Input material:

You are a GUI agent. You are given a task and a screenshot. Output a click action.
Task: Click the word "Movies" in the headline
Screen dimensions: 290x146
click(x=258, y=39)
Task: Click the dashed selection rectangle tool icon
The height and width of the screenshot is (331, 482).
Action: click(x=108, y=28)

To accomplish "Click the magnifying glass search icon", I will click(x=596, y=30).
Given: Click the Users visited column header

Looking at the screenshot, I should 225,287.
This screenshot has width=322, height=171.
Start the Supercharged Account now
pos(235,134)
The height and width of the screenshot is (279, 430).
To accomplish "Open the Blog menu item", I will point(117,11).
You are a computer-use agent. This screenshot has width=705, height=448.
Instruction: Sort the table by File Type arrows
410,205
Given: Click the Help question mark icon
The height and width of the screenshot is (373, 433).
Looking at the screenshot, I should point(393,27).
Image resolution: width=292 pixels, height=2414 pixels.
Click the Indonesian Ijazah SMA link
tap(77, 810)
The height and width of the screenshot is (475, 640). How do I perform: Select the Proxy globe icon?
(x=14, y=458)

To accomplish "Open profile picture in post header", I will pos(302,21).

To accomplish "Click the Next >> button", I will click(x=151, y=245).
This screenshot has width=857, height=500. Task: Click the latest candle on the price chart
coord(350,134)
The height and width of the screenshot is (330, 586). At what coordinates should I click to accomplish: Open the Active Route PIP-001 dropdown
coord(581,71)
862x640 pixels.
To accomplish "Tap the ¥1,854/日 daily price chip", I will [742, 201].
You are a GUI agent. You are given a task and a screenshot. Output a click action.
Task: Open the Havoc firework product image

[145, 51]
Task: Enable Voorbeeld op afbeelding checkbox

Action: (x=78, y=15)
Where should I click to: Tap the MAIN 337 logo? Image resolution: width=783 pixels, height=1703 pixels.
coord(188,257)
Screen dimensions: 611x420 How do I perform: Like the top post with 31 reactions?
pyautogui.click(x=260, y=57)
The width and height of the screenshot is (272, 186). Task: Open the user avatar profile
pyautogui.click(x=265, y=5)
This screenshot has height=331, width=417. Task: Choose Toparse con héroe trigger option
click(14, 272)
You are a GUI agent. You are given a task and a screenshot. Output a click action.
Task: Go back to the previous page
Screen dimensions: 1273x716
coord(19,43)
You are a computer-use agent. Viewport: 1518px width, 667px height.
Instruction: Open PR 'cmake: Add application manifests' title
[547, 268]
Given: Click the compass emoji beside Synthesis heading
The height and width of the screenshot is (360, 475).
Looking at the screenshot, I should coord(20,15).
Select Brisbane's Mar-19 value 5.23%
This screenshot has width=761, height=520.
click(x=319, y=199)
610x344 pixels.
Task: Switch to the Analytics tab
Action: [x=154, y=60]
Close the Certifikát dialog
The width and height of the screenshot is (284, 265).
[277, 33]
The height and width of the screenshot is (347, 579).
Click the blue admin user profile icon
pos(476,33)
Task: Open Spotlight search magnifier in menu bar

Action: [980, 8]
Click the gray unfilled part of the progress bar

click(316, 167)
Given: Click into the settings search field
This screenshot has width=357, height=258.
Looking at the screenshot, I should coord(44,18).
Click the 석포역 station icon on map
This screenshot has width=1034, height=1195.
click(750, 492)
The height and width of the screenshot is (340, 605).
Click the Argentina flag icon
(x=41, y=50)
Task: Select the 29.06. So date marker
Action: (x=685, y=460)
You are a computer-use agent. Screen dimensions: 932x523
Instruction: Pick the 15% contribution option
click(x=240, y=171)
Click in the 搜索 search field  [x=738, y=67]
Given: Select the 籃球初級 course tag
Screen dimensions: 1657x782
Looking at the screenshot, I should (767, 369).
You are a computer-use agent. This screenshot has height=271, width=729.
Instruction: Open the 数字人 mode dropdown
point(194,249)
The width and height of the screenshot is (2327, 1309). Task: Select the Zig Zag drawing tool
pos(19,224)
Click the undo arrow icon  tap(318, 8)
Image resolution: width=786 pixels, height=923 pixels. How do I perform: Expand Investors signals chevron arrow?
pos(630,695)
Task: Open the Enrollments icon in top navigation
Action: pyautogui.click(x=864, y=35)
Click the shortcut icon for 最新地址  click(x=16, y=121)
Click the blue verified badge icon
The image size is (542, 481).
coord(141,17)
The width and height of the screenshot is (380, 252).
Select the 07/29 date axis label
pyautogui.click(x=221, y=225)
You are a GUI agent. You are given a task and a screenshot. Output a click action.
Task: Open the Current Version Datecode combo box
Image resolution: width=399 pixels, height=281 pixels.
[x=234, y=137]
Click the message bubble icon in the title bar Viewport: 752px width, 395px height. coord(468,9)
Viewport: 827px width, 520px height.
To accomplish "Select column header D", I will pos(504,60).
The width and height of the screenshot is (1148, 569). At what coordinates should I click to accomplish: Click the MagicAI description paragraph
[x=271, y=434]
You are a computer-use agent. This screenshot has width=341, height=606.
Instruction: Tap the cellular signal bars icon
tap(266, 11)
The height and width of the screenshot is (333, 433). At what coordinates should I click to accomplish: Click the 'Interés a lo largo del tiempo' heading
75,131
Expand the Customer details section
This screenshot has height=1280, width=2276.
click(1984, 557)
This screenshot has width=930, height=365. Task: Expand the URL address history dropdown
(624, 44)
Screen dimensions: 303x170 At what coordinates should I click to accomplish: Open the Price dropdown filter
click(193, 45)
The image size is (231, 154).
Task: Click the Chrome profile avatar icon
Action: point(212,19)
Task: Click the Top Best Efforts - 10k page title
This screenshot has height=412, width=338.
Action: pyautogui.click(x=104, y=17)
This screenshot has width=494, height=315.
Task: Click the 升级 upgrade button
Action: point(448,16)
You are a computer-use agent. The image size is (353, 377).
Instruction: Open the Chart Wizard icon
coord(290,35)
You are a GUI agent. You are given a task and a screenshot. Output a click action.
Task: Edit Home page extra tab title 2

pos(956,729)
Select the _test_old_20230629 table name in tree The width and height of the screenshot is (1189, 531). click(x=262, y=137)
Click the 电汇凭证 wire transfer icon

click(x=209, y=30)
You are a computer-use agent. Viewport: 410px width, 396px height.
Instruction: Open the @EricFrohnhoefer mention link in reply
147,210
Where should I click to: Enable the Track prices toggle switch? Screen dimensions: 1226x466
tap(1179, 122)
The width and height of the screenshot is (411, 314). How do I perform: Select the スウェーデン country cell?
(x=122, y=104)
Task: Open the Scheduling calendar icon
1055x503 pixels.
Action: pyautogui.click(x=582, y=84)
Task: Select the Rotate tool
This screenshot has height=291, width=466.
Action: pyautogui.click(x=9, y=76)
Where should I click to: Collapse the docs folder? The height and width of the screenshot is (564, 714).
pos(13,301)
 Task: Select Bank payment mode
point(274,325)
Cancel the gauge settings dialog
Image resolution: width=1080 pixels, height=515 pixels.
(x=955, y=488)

Assignment: Look through the material for "computer". Copy each line that has it.

Written response:
You are a computer-use agent. This screenshot has width=705, height=448.
You are a computer-use agent. Viewport: 1518px width, 667px height.
You are a computer-use agent. Screen dimensions: 932x523
You are a computer-use agent. This screenshot has height=271, width=729.
You are a computer-use agent. This screenshot has width=341, height=606.
You are a computer-use agent. The image size is (353, 377).
You are a computer-use agent. Viewport: 410px width, 396px height.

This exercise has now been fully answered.